Exercise text
·····
Closed uzzielperez closed 3 years ago

uzzielperez commented 3 years ago

Description of new feature

Hi,

I am trying to make a simple 2D histogram

fNtuple = uproot.open('nTuple_GGJets_Pt-15_13TeV-sherpa_evt71999.root')
tree = fNtuple['demo/EventTree']
branches = tree.arrays()

import matplotlib.pyplot as plt
import awkward as ak

plt.hist2d(ak.flatten(branches['phoSCEta']),ak.flatten(branches['phoSCPhi']),bins=150)
plt.subtitle('Photon location',fontsize=16)
plt.xlabel('$\eta$');
plt.ylabel('$\phi$');

But I could not find a solution from the documentation or the other issues

TypeError: no implementation found for 'numpy.histogram2d' on types that implement __array_function__: [<class 'awkward.highlevel.Array'>]

Does anyone know if there is already an existing implementation that could be used? In case you need the root file: https://drive.google.com/drive/folders/1MAMUybsbuSbJWhCP12dcTRrjUQNwVgGi

agoose77 commented 3 years ago

The mechanism for integrating Awkward Array ak.Arrays with the NumPy API (which is used by hist2d) is the __array_function__ method defined on ak.Array. This allows Awkward Array to propose Awkward-aware implementations of the high-level methods called on the array. This is described in detail in the NEP

Because Awkward doesn't implement an overload for numpy.histogram2d, calling it used to fail in old versions of Awkward.

In the later versions (>=1.5.0), we now have a fallback to try and call the original NumPy function after converting any array arguments into nice rectilinear NumPy arrays: https://github.com/scikit-hep/awkward-1.0/blob/1.5.0/src/awkward/_connect/_numpy.py#L43-L55

So, the "fix" here is to update to the newest version of Awkward, or to explicitly convert your arguments to NumPy arrays before calling hist2d (if you are unable to upgrade).
·····
Task instructions
1. According to the issue thread, from which version of Awkward onward is there a fallback that calls the original NumPy function?
2. List every plt function that the code in the issue thread calls.
3. Extend the issue thread by writing the next comment, starting after its last sentence.

[Stored records]
·····
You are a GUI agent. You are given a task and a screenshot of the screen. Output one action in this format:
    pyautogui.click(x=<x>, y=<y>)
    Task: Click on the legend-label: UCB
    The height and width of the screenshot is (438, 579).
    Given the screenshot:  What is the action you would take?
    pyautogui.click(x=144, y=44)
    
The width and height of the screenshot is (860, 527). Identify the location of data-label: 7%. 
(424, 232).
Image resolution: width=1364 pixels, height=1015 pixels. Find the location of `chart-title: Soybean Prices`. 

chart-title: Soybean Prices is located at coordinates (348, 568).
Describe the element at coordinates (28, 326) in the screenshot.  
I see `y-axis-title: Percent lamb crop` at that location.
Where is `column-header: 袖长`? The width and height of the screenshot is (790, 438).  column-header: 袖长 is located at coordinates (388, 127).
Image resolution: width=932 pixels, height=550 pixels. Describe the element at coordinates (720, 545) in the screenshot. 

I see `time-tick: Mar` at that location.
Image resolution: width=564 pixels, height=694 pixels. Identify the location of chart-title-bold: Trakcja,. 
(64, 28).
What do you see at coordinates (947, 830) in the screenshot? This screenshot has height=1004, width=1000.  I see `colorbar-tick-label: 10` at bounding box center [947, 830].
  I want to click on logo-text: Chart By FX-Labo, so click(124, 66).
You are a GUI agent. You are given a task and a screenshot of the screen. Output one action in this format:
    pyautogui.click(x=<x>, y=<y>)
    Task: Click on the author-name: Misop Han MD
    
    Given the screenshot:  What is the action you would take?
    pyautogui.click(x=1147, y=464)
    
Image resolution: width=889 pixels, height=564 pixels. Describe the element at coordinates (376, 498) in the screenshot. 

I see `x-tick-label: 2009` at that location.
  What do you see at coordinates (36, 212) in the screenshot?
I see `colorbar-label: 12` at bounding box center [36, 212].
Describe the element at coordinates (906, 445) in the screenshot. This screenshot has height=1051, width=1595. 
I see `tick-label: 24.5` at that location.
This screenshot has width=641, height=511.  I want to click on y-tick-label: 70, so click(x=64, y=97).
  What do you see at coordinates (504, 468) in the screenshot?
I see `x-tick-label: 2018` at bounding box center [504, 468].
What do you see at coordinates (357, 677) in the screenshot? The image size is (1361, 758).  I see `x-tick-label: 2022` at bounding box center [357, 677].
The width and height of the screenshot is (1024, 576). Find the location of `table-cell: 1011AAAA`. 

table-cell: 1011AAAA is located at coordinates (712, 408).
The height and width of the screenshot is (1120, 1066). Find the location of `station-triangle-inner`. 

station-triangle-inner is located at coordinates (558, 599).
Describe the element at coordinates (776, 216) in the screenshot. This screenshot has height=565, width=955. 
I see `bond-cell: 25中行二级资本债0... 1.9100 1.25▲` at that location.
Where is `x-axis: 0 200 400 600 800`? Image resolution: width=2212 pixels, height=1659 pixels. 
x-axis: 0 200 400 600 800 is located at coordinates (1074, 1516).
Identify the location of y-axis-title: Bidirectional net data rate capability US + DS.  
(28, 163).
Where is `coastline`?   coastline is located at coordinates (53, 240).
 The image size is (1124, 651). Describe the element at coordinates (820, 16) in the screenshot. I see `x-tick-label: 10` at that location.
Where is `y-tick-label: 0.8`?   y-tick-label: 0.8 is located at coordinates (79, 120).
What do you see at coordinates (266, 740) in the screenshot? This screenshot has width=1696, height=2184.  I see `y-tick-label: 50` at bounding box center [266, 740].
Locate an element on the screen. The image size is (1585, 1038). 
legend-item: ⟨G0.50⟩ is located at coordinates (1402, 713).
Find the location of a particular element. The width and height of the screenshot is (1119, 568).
·····
Expected results
1. Version 1.5.0 and later.

2. hist2d, subtitle, xlabel, ylabel

3.
uzzielperez commented 3 years ago

Great! Thanks a lot for the info and the fix.

jpivarski commented 3 years ago

That's right—it should be fixed now (@agoose77 pointed to the update that did this). I did a quick test:

>>> import awkward as ak
>>> import matplotlib.pyplot as plt
>>> plt.hist2d(ak.Array([1, 2, 3]), ak.Array([4, 5, 6]))
(
    array([[1., 0., 0., 0., 0., 0., 0., 0., 0., 0.],
           [0., 0., 0., 0., 0., 0., 0., 0., 0., 0.],
           [0., 0., 0., 0., 0., 0., 0., 0., 0., 0.],
           [0., 0., 0., 0., 0., 0., 0., 0., 0., 0.],
           [0., 0., 0., 0., 0., 0., 0., 0., 0., 0.],
           [0., 0., 0., 0., 0., 1., 0., 0., 0., 0.],
           [0., 0., 0., 0., 0., 0., 0., 0., 0., 0.],
           [0., 0., 0., 0., 0., 0., 0., 0., 0., 0.],
           [0., 0., 0., 0., 0., 0., 0., 0., 0., 0.],
           [0., 0., 0., 0., 0., 0., 0., 0., 0., 1.]]),
    array([1. , 1.2, 1.4, 1.6, 1.8, 2. , 2.2, 2.4, 2.6, 2.8, 3. ]),
    array([4. , 4.2, 4.4, 4.6, 4.8, 5. , 5.2, 5.4, 5.6, 5.8, 6. ]),
    <matplotlib.collections.QuadMesh object at 0x7f85d1155280>
)

For reference, the arrays do have to be flat, but they don't have to be explicitly converted from "Awkward Brand" arrays into "NumPy Brand."